Stored records:
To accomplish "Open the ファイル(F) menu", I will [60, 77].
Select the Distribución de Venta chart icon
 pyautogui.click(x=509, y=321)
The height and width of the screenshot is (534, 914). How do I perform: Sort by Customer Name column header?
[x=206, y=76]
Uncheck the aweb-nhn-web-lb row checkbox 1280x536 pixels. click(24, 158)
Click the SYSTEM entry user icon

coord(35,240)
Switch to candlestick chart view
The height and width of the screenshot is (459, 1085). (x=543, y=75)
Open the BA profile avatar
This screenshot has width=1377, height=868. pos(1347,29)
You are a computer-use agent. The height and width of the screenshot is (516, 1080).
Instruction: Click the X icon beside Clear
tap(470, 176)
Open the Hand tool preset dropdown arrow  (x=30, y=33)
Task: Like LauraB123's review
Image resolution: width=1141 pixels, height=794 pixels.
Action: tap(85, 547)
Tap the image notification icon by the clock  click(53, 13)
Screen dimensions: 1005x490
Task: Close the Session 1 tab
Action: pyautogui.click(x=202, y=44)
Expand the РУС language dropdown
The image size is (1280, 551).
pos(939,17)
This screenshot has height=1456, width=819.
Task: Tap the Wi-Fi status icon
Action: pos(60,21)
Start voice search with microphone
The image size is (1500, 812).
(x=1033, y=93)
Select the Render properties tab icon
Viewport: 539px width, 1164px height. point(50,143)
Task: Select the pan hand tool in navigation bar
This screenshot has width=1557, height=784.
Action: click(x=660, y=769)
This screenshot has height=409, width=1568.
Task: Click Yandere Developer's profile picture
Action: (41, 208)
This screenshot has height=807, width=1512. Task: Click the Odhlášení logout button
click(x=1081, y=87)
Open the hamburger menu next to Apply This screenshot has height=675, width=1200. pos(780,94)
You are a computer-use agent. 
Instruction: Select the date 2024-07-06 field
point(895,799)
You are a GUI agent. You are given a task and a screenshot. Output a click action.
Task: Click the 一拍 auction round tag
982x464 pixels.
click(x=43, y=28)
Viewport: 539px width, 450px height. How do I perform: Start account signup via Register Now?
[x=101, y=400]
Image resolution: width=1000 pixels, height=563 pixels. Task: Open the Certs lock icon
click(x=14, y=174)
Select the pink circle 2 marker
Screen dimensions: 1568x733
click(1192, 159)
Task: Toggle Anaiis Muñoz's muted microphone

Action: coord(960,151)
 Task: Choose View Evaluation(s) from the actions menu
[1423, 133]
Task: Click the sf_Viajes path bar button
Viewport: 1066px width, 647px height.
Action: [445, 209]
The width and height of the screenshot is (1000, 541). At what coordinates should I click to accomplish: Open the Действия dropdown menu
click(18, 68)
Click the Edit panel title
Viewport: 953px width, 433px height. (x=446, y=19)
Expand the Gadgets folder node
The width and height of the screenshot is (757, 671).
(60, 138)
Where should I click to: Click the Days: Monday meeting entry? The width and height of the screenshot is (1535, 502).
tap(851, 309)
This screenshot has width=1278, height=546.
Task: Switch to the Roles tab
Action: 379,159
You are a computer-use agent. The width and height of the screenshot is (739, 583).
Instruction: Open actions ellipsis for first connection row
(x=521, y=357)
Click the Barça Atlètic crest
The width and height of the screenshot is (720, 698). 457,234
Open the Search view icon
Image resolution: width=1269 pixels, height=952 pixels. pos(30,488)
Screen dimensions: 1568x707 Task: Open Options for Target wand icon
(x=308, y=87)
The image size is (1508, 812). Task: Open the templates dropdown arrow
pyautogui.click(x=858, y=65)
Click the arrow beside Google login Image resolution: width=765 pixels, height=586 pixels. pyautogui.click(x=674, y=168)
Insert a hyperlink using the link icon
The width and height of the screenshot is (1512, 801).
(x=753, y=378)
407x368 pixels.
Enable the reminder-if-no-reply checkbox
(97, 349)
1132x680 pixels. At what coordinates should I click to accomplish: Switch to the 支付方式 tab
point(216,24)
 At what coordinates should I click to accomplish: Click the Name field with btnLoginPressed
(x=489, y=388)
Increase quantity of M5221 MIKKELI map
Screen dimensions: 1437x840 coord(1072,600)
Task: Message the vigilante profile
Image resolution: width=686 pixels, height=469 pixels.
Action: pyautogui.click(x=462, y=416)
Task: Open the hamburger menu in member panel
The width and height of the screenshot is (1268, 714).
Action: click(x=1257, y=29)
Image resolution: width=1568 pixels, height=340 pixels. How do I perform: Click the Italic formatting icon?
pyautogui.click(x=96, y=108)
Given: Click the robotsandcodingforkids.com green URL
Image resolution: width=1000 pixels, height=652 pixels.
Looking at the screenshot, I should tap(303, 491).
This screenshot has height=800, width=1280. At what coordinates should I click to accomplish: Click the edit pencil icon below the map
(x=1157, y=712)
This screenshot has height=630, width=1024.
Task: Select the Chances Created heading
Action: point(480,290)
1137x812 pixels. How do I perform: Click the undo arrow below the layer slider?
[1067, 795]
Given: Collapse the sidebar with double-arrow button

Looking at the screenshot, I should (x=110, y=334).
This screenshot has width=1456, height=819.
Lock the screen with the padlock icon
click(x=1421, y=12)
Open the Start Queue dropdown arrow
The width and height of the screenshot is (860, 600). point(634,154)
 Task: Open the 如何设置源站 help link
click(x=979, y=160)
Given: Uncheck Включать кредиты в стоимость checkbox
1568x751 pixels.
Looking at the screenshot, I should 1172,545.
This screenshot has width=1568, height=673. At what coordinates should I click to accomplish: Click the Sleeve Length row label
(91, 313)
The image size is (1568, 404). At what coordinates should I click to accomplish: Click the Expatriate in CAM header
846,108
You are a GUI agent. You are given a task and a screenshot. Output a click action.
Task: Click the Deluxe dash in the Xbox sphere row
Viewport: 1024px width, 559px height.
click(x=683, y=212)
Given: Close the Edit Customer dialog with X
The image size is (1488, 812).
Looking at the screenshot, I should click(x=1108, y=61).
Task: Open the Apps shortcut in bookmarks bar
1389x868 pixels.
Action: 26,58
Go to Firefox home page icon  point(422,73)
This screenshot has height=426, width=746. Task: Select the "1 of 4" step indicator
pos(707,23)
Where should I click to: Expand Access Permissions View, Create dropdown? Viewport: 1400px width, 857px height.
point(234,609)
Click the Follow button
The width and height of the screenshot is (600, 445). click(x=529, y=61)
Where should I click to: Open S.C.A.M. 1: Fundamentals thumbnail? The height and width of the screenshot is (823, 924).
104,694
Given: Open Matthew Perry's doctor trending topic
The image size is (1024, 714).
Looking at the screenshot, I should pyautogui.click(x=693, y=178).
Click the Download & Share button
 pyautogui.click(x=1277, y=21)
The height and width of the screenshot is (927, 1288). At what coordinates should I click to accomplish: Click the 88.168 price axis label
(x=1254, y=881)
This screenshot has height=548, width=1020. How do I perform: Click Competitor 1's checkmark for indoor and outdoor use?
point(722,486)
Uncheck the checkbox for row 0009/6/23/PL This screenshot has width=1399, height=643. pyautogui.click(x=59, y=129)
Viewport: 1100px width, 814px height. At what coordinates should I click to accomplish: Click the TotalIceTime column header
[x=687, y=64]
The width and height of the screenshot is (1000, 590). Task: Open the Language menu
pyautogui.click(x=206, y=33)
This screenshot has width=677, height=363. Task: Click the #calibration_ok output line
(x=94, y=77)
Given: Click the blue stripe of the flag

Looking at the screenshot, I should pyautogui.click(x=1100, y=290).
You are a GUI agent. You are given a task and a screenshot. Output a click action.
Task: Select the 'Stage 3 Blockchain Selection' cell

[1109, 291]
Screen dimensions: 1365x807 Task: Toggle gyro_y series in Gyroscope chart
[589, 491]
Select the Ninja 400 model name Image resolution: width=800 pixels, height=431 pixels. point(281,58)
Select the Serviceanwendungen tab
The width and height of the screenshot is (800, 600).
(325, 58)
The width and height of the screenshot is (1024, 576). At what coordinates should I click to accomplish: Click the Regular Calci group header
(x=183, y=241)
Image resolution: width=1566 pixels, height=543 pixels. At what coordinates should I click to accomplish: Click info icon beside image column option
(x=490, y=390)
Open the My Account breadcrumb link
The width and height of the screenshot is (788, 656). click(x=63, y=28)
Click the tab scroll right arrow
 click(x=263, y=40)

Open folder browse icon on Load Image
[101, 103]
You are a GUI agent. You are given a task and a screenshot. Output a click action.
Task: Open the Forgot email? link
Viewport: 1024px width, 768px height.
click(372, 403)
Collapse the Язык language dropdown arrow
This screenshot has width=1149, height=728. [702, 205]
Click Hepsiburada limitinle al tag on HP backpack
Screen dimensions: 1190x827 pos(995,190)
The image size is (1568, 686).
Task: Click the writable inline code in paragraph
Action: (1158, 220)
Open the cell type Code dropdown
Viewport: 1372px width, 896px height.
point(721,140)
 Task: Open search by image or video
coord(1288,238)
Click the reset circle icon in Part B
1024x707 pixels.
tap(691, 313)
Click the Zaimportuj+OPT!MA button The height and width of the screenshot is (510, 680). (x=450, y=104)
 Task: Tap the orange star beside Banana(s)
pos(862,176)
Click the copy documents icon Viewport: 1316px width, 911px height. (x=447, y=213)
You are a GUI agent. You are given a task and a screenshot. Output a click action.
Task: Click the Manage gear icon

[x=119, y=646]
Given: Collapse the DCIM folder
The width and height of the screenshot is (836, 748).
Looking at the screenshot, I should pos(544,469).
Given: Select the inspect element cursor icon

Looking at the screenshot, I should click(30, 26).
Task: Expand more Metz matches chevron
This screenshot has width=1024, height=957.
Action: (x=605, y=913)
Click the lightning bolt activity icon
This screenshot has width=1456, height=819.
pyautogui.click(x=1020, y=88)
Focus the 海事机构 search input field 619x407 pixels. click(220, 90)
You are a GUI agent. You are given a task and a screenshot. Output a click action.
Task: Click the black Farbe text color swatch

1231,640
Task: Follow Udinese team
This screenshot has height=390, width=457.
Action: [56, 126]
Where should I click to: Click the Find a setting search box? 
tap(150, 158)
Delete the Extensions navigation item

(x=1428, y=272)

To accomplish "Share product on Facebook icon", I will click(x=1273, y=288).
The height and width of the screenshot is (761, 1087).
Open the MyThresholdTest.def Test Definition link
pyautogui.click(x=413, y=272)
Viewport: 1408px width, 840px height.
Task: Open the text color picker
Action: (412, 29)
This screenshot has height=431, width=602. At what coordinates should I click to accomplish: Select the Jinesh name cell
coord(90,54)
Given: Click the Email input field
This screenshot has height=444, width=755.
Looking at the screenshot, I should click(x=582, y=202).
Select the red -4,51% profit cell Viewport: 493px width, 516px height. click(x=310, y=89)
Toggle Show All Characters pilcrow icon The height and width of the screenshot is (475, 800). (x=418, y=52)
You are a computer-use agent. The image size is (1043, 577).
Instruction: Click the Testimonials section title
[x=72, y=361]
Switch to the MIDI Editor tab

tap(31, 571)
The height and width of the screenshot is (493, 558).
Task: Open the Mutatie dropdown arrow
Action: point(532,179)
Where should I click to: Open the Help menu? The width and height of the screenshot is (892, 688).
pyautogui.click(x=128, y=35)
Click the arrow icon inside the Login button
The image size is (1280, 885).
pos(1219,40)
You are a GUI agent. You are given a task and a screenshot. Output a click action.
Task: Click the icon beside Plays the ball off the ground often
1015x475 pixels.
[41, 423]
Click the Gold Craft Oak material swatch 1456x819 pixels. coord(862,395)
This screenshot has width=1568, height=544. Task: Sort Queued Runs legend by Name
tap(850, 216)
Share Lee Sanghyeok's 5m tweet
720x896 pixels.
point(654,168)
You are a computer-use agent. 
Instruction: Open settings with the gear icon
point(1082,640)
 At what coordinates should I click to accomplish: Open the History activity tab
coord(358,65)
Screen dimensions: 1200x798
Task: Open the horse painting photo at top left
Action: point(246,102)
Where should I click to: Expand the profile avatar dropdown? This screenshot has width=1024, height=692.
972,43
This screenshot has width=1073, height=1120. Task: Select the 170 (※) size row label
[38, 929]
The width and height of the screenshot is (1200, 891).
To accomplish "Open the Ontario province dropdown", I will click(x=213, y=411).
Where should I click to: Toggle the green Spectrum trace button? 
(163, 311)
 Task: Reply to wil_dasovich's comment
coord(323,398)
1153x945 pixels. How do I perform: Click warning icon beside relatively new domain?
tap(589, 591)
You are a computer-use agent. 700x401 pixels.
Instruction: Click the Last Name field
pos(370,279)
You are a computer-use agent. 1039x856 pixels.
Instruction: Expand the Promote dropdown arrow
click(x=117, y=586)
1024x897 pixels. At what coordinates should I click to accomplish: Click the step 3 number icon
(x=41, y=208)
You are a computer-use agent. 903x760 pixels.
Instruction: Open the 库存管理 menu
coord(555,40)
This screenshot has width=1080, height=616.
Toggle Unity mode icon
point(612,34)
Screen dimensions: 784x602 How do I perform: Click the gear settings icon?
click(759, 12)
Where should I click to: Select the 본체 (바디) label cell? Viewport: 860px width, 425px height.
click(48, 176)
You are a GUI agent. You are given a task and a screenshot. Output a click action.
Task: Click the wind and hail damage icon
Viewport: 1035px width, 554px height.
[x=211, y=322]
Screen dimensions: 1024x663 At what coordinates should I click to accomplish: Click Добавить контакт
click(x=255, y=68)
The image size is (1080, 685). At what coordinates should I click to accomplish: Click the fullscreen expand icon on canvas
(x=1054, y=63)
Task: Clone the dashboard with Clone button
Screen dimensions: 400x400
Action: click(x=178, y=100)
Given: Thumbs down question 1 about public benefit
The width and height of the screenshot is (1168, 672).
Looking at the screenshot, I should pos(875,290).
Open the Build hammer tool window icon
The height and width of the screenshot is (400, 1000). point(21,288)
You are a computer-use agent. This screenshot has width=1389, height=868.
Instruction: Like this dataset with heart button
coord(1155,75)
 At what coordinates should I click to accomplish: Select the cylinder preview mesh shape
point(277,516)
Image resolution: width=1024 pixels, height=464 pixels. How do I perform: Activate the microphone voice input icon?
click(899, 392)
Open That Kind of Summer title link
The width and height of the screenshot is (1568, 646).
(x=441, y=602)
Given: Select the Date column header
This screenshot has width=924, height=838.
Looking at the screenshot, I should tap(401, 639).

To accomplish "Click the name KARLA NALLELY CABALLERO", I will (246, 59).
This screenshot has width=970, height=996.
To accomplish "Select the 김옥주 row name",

**WORK TO BE COMPLETED**
Your answer should be a single number: how many lines in the data above include "will"?

**RESULT FOR THIS TASK**
4